#### [Short task A]
In the forum thread about a son who lost interest in church, at what age was the son baptized?

#### [Document extract]
**********

My son grew up in the church. He was baptized at 8 years old and enjoyed going to bible school and church activities. When he went to college he seemed to lose all interest in church and now doesn’t believe in Jesus. How do I evangelize to him without turning him off completely? He will go to church with me when he visits but won’t discuss religion or his faith with me. He says it’s too personal. Other than living a Godly life and praying for him is there anything else I can do?
That is a great question.
First and most importantly, I want to acknowledge that this is a real burden. I would carry a daily grief of sorts in my heart if either of my children walked away from the Lord. There are others in the community who are regularly praying for one another’s adult children (@Tim_Ramey, @kelelek).
It looks to me like your son knows what you believe quite well? He grew up in the church, was actively involved, had years of Bible study and sermons, and other ways of learning what Christianity is all about. If this is a fair understanding, then I think it is unlikely that he needs more information.
Given that your son will visit church with you, it seems like he wants to maintain a good relationship with you and that he respects your beliefs. That’s really encouraging! The downside, perhaps, is that he avoids discussing religion because he doesn’t want to get into a fight with you or hurt your feelings?
In that case, the key question is to prayerfully ask how can you build even more trust with him on top of this good foundation of respect and a solid relationship. I think that in addition to living a godly life, and loving your son well, you may want to try two things:
Continue to let your son know that your love for him is unconditional. The point is that whatever he believes, or doesn’t believe, you will love him. In that context, express that your desire is to have a deeper friendship, to be able to honestly communicate from the heart what you each believe, and to better understand how your son sees things. Let him know that you would rather have a stronger, more open relationship even if that means your feelings get hurt than to have your feelings protected but feel that there is a distance between you and him.
Ask a lot of questions, listen well, and acknowledge his point of view. Resist the desire to rebut, refute, attack, preach, quote the Bible, etc. Wait until he asks for your point of view. The more you are able to have an open conversation, the better. He’s heard your beliefs for his entire childhood; give him some time to share his point of view with you.
If he tests this out, and sees that it is safe to be candid with you about what he believes, then at the very least you will have a better relationship with him. You’ll also have more clarity for how to pray for him. And over time, perhaps you can ask further questions that lead him to re-examine his new belief system, and consider if it really is a better alternative to Christianity.
I hope this helps a little bit.
Thank @CarsonWeitnauer for your reply. I really appreciated your response.
I would reiterate what you mentioned in your above response. I would say I was probably one of those young men just like your son @PeggyR. My parents never rebuked me in the way I was living. But they would be careful not to encourage me in the way I was living either. My mom was someone I could always talk to about my questions of life. She was always careful to listen to me and not give a hasty answer! I wish I could be more like her:stuck_out_tongue_winking_eye:! But my mom and dad would always tell me that they were praying for me and that they loved me! When I was living the way I was I could feel the prayers of my mom in my life and I hated them. I just wanted her to stop praying! But I believe I am the man I am today because of Mom’s prayers! Just want to encourage you in that. Your prayers are doing more than you realize. Will your son come back? I don’t know. But remember we have a Heavenly Father who loves your son even more than you do! He hears your prayers, and Lord willing, your son will come to himself and realize the love and mercy to found in not only your arms but also the Father’s. I will keep you in my prayers! Blessings
Thank you for the reply. Yes, he knows and I think understands my beliefs very well. He and I have a close, loving relationship and I am careful not to try to preach to him
or quote scripture (even though I would like to). Your suggestions make sense to me and I will work on that when he comes to see me in May. Thank you very much.

**********

#### [Extracted material]
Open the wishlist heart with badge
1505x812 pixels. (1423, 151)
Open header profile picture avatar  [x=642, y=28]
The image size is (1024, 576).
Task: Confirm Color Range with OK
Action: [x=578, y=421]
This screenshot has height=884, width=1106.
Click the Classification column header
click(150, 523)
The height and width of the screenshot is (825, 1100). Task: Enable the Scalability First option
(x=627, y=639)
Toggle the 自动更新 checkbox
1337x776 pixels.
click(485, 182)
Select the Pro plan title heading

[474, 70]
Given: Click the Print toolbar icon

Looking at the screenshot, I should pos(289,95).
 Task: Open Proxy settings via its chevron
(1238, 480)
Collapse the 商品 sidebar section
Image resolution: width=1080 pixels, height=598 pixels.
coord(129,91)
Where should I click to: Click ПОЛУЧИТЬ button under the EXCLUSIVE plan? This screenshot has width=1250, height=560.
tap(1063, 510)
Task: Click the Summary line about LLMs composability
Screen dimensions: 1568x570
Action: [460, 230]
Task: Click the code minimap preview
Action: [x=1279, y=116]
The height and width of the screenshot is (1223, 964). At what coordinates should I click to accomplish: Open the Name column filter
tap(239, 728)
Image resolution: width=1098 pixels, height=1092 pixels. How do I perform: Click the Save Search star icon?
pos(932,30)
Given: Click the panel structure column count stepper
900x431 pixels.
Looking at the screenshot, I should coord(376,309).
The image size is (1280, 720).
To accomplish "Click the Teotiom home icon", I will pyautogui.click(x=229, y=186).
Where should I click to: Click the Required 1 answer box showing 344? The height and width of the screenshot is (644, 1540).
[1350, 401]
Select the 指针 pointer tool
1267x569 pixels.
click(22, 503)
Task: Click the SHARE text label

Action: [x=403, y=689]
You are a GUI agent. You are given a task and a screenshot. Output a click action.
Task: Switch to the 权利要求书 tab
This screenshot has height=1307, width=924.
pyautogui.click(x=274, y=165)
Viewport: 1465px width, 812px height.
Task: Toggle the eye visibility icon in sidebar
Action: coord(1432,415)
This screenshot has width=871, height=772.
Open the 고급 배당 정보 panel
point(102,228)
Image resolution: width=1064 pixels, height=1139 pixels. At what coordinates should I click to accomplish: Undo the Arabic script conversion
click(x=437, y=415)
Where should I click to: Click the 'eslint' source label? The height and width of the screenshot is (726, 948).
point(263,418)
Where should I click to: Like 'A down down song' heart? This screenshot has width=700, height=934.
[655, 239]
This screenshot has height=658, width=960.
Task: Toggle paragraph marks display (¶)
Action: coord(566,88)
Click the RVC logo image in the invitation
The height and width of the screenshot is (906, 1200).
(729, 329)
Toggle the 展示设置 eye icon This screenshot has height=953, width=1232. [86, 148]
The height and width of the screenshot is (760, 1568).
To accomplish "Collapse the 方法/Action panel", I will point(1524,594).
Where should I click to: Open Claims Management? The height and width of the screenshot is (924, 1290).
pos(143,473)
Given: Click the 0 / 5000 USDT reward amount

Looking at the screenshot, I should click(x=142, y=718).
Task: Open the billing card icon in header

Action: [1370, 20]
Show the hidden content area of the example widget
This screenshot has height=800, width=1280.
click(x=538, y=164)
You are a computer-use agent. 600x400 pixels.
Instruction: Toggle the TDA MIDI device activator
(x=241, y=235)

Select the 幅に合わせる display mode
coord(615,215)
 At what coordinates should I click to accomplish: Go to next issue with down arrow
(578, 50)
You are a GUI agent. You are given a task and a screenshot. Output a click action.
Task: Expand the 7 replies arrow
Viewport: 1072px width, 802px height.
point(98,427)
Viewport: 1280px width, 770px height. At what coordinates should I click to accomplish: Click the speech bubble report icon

**********

#### [Short task B]
From the records, copy verbatim the lines between the line holding "Image resolution: width=1098" and the line holding "will pyautogui.click(x=229, y=186).", inclusive.

#### [Output A]
He was baptized at 8 years old.

#### [Output B]
Image resolution: width=1098 pixels, height=1092 pixels. How do I perform: Click the Save Search star icon?
pos(932,30)
Given: Click the panel structure column count stepper
900x431 pixels.
Looking at the screenshot, I should coord(376,309).
The image size is (1280, 720).
To accomplish "Click the Teotiom home icon", I will pyautogui.click(x=229, y=186).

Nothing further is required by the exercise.